Beş: En sağdan en sola zikzak çizerek, makas yaparak gitmek cesaretin, ustalığın göstergesidir. Başkalarının canını tehlikeye atan bu yiğitlere kızmayacak, onların cesaretini ve ustalığını seni yoldan atamadıkları sürece hoş göreceksin. Yoldan attıklarında ise yaşıyorsan yaşadığına dua edeceksin.
Altı: Ne yaparsan yap, belirli noktalara geldiğinde trafik kilitlenecek. Kilitlenen trafikte ilerlerken sahip olduğun haklar var:
a. Canının sıkıntısını gidermek için yediğin içtiğin her şeyi, her türlü çöpünü yola veya yolun kenarına atabilirsin.
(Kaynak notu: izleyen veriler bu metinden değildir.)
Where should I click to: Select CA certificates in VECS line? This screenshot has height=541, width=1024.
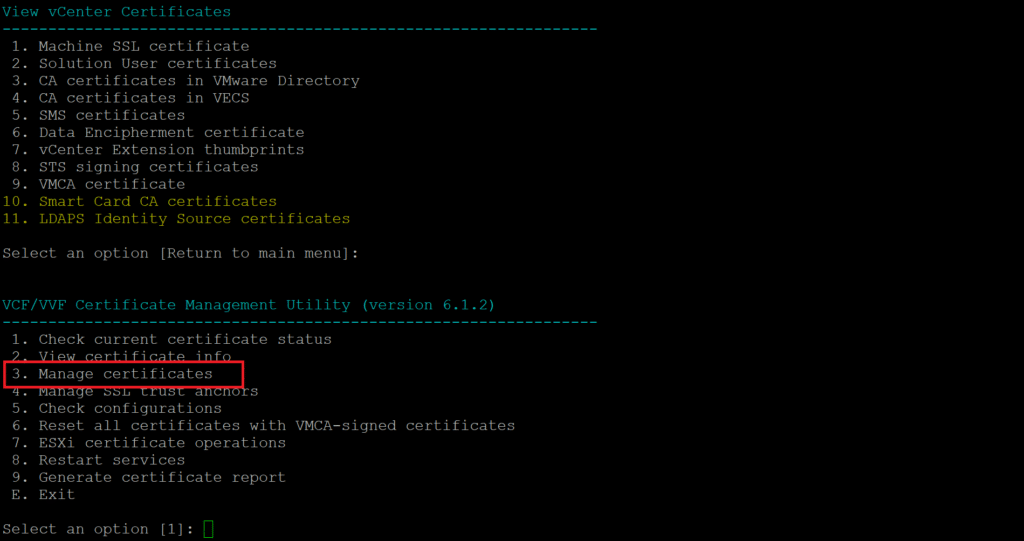click(x=131, y=98)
Örneğin, oto yolda Sapanca-İzmit arasında trafiğin sıkıştığını yol kenarına atılmış naylon poşet, su şişe vb. eşyalardan anlamak olanaklıydı. Böylece her trafik sıkıştığında iz bırakıp imzanı atacaksın.
b. İmdat şeridi olarak yapılan şerit, akıllıların sıkışıklıkta ilerlemesi, daha az akıllıların ise ne olur ne olmaz imdat şeridi açık tutulmalı diye düşünüp, imdat şeridini dolduran akıllılara öfkeyle bakmaları için yapılmıştır.
c. İmdat şeridinde arsızca gitmek hakkınızdır. Tepki gösterenlere pişkin pişkin sırıtmanız, yetmezse, tehditkar bakışlar atmanız, o da yetmezse bağırıp küfretmeniz, hatta fiziki saldırıya geçmeniz, fiziki yetenekleriniz elverdiğince sizin en doğal hakkınızdır.
Bayramda yola çıkan hiç kimse bizim, yukarıda özetlediğim haklarımızı kullandığımız, haklar konusunda bilincimizin sıçrama yapmış olduğu gerçeğini yadsıyamaz. Hatta, bazı ufak tefek kusurlarımız olmasa bu konuda batı medeniyetini sollamak üzere olduğumuzu da söyleyebiliriz.
Dokuz günlük Kurban Bayramı tatilinde 163 trafik kazasının meydana gelmesi, bu kazalarda 134 kişinin yaşamını kaybetmesi, 650 kişinin yaralanması ise kader. Kurban Bayramı’nın fıtratında var. Hatta bizim bayramların fıtratında var. Kurban Bayramı’nda yola çıkarsan, ölümü de göze alacaksın.
Böylece, bayramda gelmeni bekleyenlerin, bayramda geldiğin yerden sağ salim geri dönmeni bekleyenlerin gözlerine uyku girmeyecek. Bayramda heyecan doruk yapacak. Her iki saatte bir telefonla neredesin, nereye ulaştın sorularıyla bayram tatili heyecanlı bir filmde rol almaya dönecek. Bundan iyi eğlence, bundan iyi bayram mı olur? Benim gibi haklarının bilincinde olmayanlar ise, bayramın bu inceliklerini, trafiğin bu kurallarını bilmedikleri için öfkeden dokuz doğuracak.